I’ll be honest and admit that I didn’t completely see how the contest prompt inspired this tale. Sure, the whole story is built on details - customs, rituals, symbolism in clothing, gestures, positions of people in the room, etc. And then Rua speaks the line aloud as a turning point. He seemed to be pointing out that the loophole in tradition is found in the details - the ritual may not outright forbid her from conceiving privately first, just that it requires conception. I wasn’t sure if that was enough.

Having said that, I thought the plot was intriguing. It seems to be a very odd ritual, cruel even, if the princess happens to be in love with someone, but it seems that they managed to find a way around it. The dialogue flowed quite naturally while at the same time conveying the formality of the court.


*PenG* Suggestions:

The story was well written, and I only have a few small suggestions:

a gold circle within a cross
At first I read this the wrong way around, a cross within a circle, but on the second read, I realised that I couldn’t quite picture what this meant. A small circle in the centre of the cross, or more like a Celtic cross? It’s not an important details but it might warrant a bit more explanation for the readers to visualise this - or maybe it’s just me.
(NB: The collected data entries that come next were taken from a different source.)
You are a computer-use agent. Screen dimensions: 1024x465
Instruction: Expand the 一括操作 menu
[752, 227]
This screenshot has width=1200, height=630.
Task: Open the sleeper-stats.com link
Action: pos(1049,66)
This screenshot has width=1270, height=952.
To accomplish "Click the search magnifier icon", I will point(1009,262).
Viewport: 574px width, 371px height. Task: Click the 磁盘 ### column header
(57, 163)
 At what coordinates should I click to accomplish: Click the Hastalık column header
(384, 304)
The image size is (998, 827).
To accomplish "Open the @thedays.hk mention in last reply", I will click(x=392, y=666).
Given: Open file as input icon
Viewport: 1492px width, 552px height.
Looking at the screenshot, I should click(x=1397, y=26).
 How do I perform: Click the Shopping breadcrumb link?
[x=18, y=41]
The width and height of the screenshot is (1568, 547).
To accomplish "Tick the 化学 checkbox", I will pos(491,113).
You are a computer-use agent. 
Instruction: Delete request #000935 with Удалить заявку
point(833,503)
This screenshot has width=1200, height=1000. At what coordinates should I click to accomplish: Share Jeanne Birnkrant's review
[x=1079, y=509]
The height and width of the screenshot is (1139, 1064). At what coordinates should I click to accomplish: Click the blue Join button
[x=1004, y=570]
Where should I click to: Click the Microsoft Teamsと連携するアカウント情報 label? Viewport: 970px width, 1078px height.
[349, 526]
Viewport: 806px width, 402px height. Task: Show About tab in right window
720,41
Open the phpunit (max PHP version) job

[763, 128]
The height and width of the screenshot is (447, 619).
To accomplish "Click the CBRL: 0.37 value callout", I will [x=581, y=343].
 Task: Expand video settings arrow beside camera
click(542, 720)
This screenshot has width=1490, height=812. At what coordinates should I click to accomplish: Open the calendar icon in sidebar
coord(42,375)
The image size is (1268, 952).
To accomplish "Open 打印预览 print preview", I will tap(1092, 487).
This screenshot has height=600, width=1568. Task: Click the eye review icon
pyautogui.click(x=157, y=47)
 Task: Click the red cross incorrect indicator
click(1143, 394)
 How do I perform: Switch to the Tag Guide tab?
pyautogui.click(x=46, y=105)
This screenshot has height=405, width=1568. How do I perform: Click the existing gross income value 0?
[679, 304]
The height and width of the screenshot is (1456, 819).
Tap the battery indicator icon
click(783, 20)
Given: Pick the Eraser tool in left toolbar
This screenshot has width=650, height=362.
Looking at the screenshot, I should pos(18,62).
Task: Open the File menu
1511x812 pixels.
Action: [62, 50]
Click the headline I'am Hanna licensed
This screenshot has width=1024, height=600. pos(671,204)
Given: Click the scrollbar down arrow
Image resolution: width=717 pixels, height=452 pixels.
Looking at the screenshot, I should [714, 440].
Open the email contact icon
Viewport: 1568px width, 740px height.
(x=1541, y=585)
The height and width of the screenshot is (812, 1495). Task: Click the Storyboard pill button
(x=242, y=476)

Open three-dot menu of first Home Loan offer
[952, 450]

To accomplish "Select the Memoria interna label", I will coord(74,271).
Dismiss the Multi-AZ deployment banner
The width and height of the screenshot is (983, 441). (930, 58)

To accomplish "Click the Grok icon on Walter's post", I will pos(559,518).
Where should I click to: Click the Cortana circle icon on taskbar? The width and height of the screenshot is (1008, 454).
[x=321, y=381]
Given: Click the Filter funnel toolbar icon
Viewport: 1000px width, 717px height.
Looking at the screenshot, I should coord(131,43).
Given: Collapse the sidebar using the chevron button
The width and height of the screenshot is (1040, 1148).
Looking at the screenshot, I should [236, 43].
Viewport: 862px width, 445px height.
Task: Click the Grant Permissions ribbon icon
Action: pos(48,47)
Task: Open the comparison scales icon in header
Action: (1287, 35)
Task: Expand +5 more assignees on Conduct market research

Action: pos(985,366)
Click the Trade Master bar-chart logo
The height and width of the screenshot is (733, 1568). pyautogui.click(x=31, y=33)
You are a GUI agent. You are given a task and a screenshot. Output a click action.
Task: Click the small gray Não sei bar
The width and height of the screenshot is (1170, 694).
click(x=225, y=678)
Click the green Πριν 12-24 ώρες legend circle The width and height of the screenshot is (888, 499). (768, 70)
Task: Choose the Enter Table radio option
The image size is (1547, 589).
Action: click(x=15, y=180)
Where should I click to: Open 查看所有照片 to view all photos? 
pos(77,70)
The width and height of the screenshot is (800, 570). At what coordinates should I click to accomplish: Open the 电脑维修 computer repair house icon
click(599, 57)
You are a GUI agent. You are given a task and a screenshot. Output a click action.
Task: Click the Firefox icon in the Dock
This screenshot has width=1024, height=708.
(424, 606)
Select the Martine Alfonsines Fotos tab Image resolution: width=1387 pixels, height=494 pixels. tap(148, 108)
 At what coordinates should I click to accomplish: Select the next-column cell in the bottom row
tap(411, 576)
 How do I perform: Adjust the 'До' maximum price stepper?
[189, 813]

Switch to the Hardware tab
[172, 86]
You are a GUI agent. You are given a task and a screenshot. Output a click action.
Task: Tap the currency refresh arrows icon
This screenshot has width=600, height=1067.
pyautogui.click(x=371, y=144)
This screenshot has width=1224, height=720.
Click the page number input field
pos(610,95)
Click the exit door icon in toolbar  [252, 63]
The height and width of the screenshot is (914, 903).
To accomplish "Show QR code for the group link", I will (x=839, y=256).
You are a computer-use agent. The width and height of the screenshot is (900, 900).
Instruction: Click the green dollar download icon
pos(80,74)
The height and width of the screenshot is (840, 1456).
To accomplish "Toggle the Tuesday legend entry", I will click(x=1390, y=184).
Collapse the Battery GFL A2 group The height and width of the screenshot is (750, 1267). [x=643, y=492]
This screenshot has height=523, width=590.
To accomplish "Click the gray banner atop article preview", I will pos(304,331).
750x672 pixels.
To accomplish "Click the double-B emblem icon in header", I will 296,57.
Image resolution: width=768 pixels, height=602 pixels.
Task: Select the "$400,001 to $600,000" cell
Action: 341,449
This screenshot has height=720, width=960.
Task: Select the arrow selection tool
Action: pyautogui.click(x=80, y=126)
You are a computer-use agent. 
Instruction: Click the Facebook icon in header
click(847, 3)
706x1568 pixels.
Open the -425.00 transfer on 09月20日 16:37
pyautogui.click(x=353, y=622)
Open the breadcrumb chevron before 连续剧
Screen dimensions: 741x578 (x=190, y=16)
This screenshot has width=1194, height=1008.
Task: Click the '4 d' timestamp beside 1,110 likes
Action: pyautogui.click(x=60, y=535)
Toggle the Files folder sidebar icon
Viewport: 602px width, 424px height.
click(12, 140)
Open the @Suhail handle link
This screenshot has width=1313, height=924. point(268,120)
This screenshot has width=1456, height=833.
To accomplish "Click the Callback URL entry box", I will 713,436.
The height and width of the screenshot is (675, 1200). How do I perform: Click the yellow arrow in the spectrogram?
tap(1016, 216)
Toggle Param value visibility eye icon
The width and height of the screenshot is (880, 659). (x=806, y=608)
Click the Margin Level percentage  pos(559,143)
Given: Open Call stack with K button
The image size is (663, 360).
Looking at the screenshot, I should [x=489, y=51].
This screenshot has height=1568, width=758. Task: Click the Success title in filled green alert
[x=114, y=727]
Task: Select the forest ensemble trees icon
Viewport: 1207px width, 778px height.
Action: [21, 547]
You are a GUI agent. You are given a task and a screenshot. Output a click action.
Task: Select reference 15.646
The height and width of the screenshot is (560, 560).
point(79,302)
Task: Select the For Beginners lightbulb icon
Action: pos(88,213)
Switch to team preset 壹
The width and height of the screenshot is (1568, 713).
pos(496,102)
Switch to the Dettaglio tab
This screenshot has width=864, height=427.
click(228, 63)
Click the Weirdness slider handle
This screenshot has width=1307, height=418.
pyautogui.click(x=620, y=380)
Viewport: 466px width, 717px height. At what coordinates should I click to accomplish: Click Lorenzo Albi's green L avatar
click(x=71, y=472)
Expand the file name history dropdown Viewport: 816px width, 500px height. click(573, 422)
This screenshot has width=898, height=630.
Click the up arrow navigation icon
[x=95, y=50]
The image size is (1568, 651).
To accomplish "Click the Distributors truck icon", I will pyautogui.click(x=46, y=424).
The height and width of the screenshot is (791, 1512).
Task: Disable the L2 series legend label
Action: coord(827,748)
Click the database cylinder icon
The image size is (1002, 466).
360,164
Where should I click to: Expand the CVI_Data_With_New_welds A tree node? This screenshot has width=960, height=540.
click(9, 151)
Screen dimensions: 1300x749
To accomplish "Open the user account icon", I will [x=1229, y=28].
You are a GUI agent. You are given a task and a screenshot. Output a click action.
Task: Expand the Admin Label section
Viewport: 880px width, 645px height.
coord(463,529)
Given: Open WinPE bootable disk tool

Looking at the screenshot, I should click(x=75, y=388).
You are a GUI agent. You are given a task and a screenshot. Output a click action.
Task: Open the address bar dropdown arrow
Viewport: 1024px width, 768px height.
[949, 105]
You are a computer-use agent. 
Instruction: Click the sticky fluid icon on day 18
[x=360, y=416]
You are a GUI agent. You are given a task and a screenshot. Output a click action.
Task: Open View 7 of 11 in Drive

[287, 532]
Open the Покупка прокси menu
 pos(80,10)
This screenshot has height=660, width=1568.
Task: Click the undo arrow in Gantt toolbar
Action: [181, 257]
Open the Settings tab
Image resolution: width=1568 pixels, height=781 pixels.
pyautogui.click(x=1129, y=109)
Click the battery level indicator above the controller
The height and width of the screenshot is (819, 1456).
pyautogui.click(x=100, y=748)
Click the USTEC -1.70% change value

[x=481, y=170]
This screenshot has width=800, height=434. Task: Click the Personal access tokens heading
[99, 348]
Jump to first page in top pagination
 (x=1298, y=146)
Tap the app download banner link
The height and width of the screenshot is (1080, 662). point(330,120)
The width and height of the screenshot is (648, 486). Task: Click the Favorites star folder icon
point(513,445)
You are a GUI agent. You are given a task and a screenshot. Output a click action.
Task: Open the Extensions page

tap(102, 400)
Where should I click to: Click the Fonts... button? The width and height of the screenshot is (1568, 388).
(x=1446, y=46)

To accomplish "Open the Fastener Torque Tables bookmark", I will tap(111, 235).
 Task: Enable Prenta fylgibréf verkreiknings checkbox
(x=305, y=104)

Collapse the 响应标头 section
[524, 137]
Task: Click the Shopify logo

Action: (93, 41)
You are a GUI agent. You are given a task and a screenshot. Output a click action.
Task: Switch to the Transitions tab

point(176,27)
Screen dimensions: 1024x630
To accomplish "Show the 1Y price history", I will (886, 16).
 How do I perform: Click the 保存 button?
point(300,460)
He had a on a blue and silver tunic
I think the first ‘a’ is redundant.

They kept the sacred crystals which was passed down in the royal family from generation to generation. The crystals were sacred
The repetition of ‘sacred’ was quite noticeable here and I would suggest rewording this slightly. Also, I think it should probably say ‘’were passed down’.

while she had faced many challenges with her High Guards from the barbarians in Yamoto, to the gray bears in the bamboo forests she dreaded the cold ceremony of conception.
The comma doesn’t seem to be in the right place. I think there should probably be one after ‘Guards’ and another after ‘forests’.

pregnant with other’s baby
‘another’s baby’ maybe?


*PenP* Final Thoughts:

I enjoyed the rich culture and the fantasy element of this tale. Kala rebels against tradition not out of defiance but because she is in love, and her mother might even be able to understand that, given that she was in love with a man who didn’t father her daughter. A good story!